Lilacs are so interesting, they can vary so much in shade. They're not very popular here either, so hardly ever see any. Look forward to follow yours!


----------



## SarahC (Oct 3, 2008)

I always feel these have unexplored potential.Look forward to them at a show.I like lilac tans as well.


----------



## WoodWitch (Oct 18, 2009)

Can't say I've ever seen a lilac tan in the flesh, but I suspect I would like them well enough.


----------



## PPVallhunds (Jul 26, 2010)

look farawrd to seeing them on the bench. its a varity on my to do list.


----------



## WoodWitch (Oct 18, 2009)

Same mice a week on, and my only breeding buck.


----------



## WoodWitch (Oct 18, 2009)

One month on since my last update and all is going well. A few litters expected, a few growing on, a few bucks to replace the only one I had, and plump healthy litters in the nest. Slowly getting lighter, towards the more desired shade, but no miracles yet and pale bellies getting me down 
Otherwise, exciting!


----------



## pauly (Feb 21, 2013)

Thanks for posting WoodWitch, they look lovely chunky babies. Really nice mice, is the correct shade difficult to achieve ? I imagine they must come in many different shades.


----------



## Zamwyn (Apr 29, 2015)

Congrats on your continued progress! You've inspired me with these, I'm gonna try a little lilac side project when they pop up in a litter eventually. Shouldn't take long, have both b and d in my mice. Although mine will be lh and texel.


----------



## WoodWitch (Oct 18, 2009)

pauly said:


> is the correct shade difficult to achieve ? I imagine they must come in many different shades.

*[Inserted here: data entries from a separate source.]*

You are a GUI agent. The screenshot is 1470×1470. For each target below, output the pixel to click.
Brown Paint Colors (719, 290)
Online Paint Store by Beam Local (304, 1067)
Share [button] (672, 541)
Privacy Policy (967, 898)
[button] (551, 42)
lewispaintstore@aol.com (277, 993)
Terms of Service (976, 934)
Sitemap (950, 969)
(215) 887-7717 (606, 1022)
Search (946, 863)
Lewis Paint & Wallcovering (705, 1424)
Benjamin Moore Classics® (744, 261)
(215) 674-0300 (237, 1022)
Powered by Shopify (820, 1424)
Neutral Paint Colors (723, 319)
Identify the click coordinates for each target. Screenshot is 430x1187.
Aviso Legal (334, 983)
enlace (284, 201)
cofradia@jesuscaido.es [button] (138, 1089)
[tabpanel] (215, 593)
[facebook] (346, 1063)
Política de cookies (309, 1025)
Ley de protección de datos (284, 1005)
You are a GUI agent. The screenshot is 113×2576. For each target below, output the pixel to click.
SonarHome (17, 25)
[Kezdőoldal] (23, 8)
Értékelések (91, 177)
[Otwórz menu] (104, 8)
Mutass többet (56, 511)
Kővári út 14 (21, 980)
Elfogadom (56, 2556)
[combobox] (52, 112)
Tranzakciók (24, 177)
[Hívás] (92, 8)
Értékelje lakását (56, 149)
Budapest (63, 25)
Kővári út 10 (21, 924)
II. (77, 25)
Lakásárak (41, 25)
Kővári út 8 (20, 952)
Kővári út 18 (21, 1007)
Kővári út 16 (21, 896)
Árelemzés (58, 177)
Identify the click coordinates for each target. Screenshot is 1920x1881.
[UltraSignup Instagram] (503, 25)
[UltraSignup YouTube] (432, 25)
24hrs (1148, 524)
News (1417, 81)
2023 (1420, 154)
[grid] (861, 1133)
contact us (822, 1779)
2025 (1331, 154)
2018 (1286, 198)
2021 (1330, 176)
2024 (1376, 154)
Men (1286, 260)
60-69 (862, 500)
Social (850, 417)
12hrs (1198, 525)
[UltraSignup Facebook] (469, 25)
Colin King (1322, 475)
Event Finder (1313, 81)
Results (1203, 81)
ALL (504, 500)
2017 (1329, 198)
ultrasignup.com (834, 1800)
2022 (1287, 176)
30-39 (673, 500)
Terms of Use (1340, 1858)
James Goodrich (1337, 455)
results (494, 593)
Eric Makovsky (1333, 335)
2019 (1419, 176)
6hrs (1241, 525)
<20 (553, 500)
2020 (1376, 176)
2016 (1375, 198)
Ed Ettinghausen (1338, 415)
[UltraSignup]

I could write an essay about this, and maybe I will one day for the NMC news. I've heard it said that lilacs are hard because they breed in too many variant shades. In my humble opinion, I don't think this is any more the case than with any other self mouse! I would put this down to the fact that there are no lilac mice around, no mature lines, so anyone with lilac mice has had to *make* them, and since chocolate and blue are both bred to be dark, and lilac much lighter, one will be producing variant shades for a long time, so yes, in answer to your question, initially it is rather difficult to achieve the correct shade of lilac. Further down the line...I'd have to say I don't know yet.

The correct shade though, who knows! The standard is entirely vague. I like the lighter ones, as in the example on the NMC website, of which I have none yet.



Zamwyn said:


> Congrats on your continued progress! You've inspired me with these, I'm gonna try a little lilac side project when they pop up in a litter eventually. Shouldn't take long, have both b and d in my mice. Although mine will be lh and texel.


Great! Hope you will post pics of your progress too


----------



## WoodWitch (Oct 18, 2009)

Quick photie update. Lightening up slowly. Way off on type. I persevere, un-phased


----------



## pauly (Feb 21, 2013)

Nice ears & eyes, I can only imagine how difficult it must be to work on the colour.


----------



## Daisy&amp;Peach (Apr 13, 2016)

Oh I LOVE lilacs - even imperfect ones. I look forward to seeing your progress


----------



## meromar (Aug 27, 2016)

Love those ears, and congratulations on your progress! I hope to see more good news soon


----------



## WoodWitch (Oct 18, 2009)

Thanks! I'm happy to see interest in lilacs growing! 
I have thinned my stock right out today. Shall see what that does within the coming months.


----------



## Teenybits (Jun 3, 2016)

So adorable!


----------